Improved technology has dramatically reduced costs and prices changing the way the world communicates, learns, does business and treats illnesses. Between 1990 and 1999, adult illiteracy rates in developing countries fell from 35 per cent to 29 per cent.

Trade liberalisation and technological improvements change the economy of a country, destroying traditional agricultural communities and allowing cheap imports of manufactured goods. This can lead to unemployment if not carefully managed, as work in the traditional sectors of the economy becomes scarce and people may not have the appropriate skills for the jobs which may be created.




Modern communications and the global spread of information have contributed to the toppling of undemocratic regimes and a growth in liberal democracies around the world.


Modern communications have spread an awareness of the differences between countries, and increased the demand for migration to richer countries. Richer countries have tightened the barriers against migrant workers, xenophobic fears have increased and people smugglers have exploited vulnerable people.

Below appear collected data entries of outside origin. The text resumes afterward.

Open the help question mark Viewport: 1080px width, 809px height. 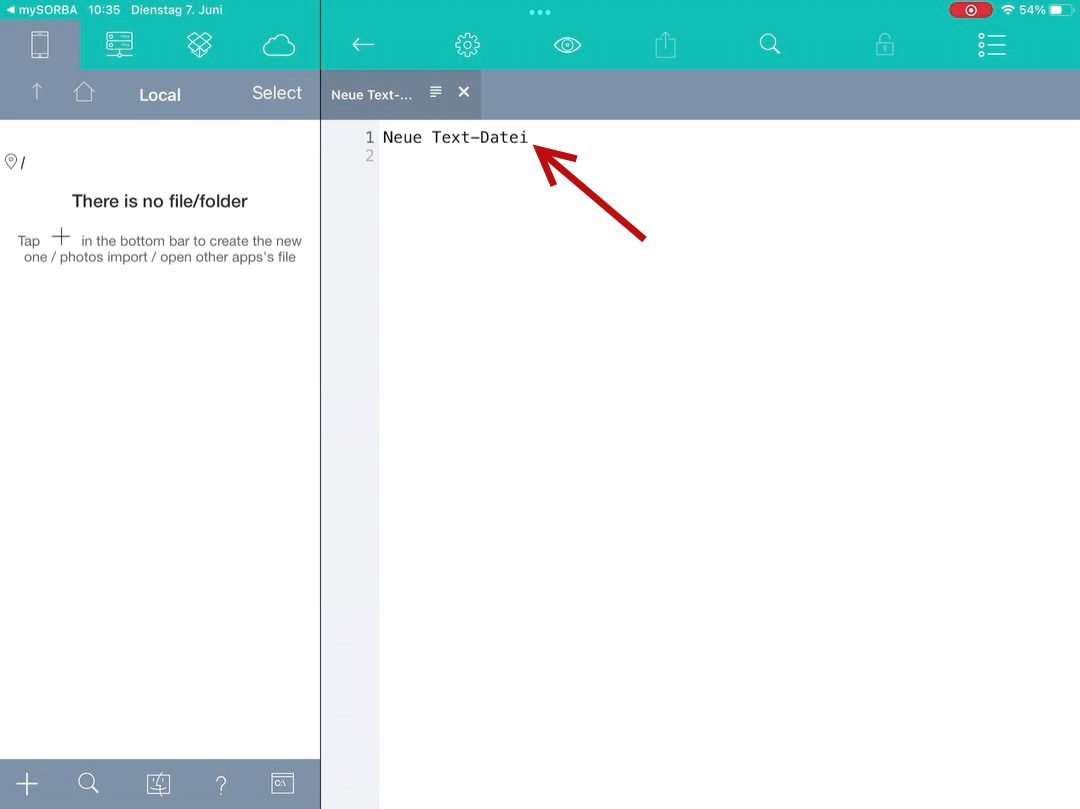(221, 784)
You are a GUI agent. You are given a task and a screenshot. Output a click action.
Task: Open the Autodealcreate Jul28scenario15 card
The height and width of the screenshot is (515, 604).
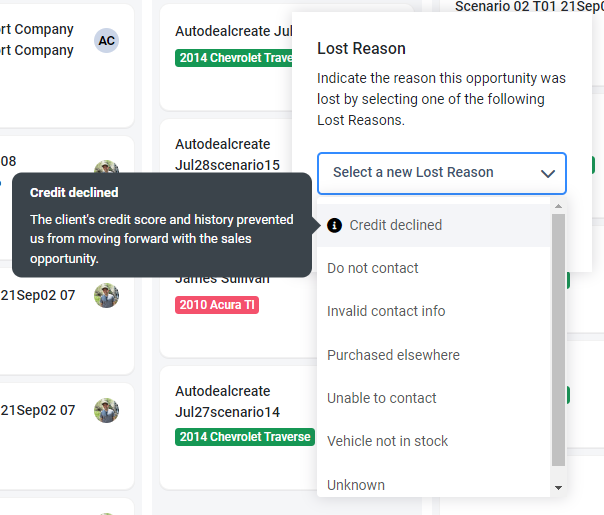[x=226, y=154]
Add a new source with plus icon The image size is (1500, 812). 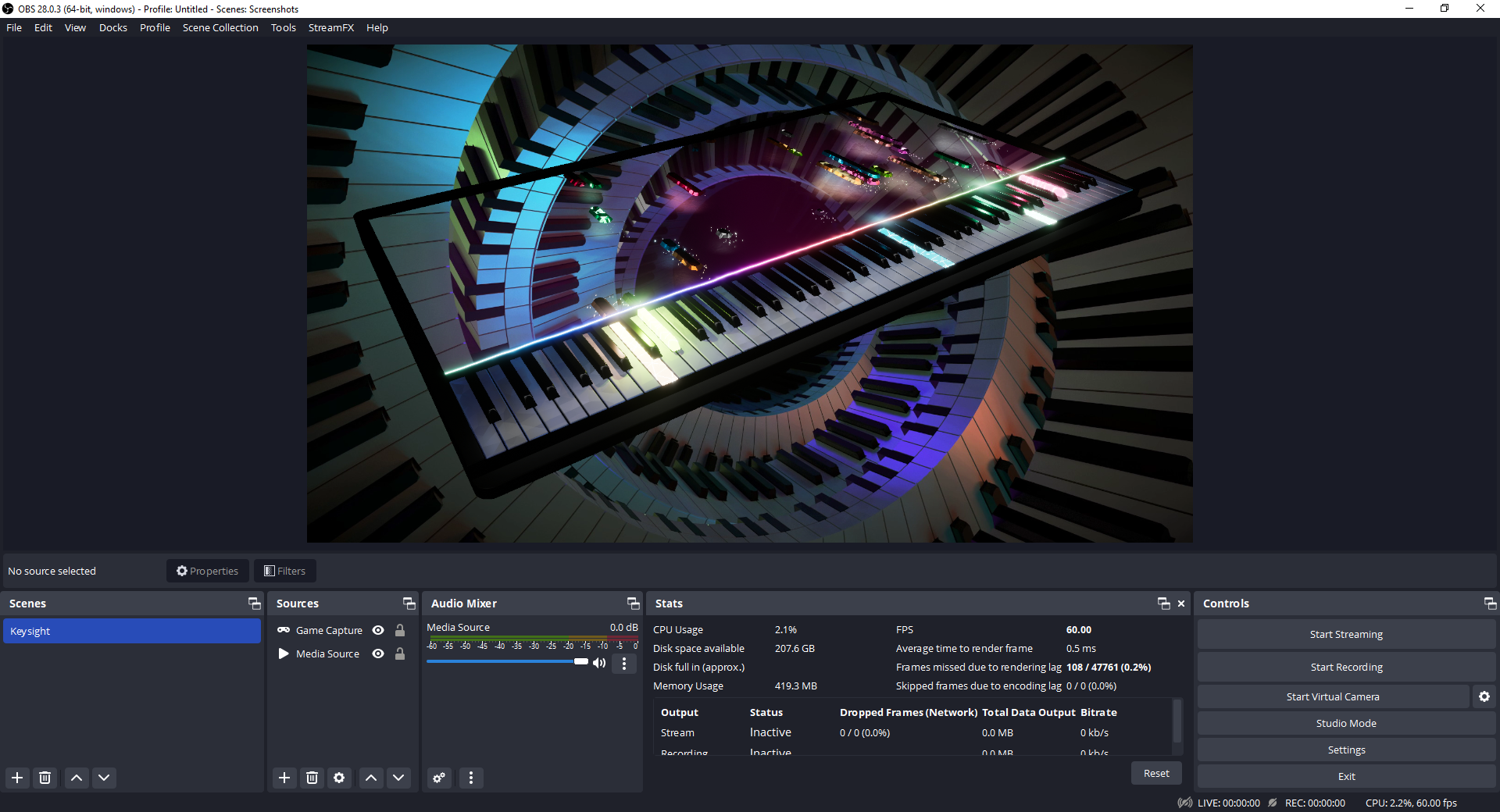pos(284,778)
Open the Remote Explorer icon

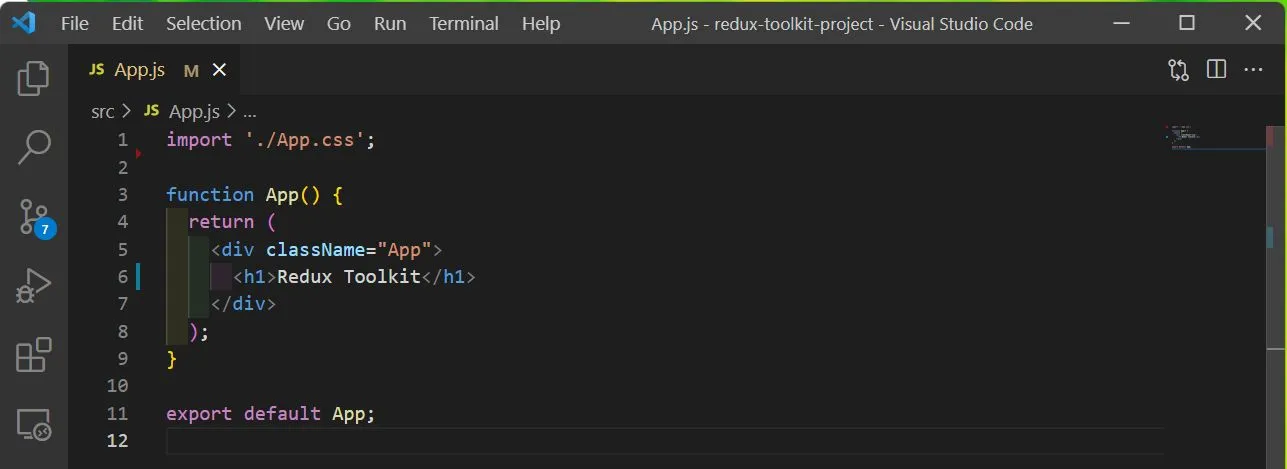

The voluntary adoption by global companies of workplace standards for their internationalised production facilities in developing countries has made an important contribution to respect for international labour standards. Wages paid by multinationals in middle- and low-income countries are on average 1.8 to 2.0 times the average wages in those countries.

Globalised competition can force a 'race to the bottom' in wage rates and labour standards. It can also foster a 'brain drain' of skilled workers, where highly educated and qualified professionals, such as doctors, engineers and IT specialists, migrate to developed countries to benefit from the higher wages and greater career and lifestyle prospects. This creates severe skilled labour shortages in developing countries.




International migration has led to greater recognition of diversity and respect for cultural identities which is improving democracy and access to human rights.

Indigenous and national culture and languages can be eroded by the modern globalised culture.


Source: AusAID, 2004,

Source: The World Bank, 2004,
United Nations Development Programme, 2004

Balancing the globalisation scales

Globalisation has costs and benefits. There have been examples of poorly managed globalisation (eg when countries opened their economic borders before they had the capacity to respond well) but there are also examples of well managed engagement with the international community.

Like it or not, globalisation is a reality. Many countries have committed themselves to reducing poverty through the Millennium Development Goals (MDGs) and are cooperating together to work out smart ways to manage globalisation.